— Your objective —
For the records that follow, please set down exactly the lines between the one holding "Image resolution: width=767" and the one holding "Given: Open the 패밀리사이트 dropdown", inclusive, and only those.

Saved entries
══════════════════════════════

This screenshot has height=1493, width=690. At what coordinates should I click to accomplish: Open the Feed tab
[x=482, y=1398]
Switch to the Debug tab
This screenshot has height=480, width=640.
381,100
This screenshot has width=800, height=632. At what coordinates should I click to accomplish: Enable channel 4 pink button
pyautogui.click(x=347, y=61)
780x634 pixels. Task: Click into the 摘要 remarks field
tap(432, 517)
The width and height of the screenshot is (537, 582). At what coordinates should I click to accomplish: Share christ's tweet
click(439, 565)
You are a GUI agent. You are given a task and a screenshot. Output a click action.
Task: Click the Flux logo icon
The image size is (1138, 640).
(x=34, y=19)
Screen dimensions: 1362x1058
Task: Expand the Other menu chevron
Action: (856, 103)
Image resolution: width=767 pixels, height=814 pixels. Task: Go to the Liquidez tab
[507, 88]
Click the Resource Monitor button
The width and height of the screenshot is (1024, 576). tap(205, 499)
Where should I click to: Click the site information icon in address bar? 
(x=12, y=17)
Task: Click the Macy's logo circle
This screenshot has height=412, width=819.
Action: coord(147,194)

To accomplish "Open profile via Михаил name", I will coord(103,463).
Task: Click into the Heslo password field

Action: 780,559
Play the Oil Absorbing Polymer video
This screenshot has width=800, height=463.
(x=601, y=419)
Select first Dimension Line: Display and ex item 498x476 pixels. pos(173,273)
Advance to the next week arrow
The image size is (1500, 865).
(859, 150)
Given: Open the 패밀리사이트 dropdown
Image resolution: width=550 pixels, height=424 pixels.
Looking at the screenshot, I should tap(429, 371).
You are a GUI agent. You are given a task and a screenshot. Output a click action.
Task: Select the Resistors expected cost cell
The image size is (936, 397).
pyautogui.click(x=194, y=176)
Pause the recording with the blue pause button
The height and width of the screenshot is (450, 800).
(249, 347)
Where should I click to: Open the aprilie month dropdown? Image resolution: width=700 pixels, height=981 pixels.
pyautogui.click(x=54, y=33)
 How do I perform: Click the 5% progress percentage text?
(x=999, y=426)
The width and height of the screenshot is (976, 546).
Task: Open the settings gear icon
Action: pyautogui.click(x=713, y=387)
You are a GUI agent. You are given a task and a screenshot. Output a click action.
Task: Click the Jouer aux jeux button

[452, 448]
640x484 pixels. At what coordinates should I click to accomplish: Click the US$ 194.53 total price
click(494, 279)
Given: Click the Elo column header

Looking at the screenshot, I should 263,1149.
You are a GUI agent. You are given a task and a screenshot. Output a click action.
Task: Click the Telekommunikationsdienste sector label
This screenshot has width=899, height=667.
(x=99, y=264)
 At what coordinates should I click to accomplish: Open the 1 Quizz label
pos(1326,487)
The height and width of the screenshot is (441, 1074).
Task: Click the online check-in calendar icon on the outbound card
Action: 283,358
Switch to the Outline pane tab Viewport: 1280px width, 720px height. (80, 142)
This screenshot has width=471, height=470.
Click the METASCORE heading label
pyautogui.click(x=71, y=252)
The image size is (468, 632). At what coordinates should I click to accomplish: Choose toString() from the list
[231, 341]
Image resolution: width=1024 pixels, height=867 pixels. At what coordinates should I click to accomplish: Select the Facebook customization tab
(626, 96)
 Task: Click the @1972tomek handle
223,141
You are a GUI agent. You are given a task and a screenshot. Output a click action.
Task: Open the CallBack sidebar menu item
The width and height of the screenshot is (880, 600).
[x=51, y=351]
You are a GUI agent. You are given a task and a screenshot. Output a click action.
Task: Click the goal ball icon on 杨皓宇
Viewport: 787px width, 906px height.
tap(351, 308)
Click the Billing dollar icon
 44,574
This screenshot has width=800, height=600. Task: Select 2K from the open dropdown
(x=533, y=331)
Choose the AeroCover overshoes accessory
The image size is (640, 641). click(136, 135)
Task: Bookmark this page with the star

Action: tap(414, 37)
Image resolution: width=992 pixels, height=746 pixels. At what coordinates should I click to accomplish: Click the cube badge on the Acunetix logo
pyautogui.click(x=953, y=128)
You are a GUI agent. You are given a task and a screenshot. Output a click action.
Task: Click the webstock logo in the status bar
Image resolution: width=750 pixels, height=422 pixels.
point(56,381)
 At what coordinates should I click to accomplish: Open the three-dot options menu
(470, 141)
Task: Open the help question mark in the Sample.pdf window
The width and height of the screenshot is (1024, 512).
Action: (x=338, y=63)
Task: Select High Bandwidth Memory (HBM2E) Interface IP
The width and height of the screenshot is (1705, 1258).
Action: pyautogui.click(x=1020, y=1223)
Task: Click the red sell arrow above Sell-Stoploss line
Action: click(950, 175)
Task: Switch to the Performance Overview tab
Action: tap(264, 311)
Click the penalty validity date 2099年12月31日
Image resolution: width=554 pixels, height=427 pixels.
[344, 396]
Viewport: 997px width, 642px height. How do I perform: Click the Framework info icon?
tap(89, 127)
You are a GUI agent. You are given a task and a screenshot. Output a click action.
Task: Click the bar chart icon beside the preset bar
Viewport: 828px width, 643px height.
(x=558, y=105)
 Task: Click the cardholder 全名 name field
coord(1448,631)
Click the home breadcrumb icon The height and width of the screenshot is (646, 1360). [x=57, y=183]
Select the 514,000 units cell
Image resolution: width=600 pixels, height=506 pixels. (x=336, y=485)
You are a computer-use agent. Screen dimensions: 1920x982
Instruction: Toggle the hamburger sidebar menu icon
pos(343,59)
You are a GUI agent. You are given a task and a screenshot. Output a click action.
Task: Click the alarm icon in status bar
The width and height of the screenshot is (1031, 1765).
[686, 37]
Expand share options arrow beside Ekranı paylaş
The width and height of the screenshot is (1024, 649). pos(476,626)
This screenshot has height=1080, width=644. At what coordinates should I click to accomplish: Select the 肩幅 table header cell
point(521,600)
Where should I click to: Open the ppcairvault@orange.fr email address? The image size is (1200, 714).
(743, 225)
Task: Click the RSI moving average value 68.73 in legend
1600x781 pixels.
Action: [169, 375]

══════════════════════════════

— Solution for this problem —
Image resolution: width=767 pixels, height=814 pixels. Task: Go to the Liquidez tab
[507, 88]
Click the Resource Monitor button
The width and height of the screenshot is (1024, 576). tap(205, 499)
Where should I click to: Click the site information icon in address bar? 
(x=12, y=17)
Task: Click the Macy's logo circle
This screenshot has height=412, width=819.
Action: coord(147,194)

To accomplish "Open profile via Михаил name", I will coord(103,463).
Task: Click into the Heslo password field

Action: 780,559
Play the Oil Absorbing Polymer video
This screenshot has width=800, height=463.
(x=601, y=419)
Select first Dimension Line: Display and ex item 498x476 pixels. pos(173,273)
Advance to the next week arrow
The image size is (1500, 865).
(859, 150)
Given: Open the 패밀리사이트 dropdown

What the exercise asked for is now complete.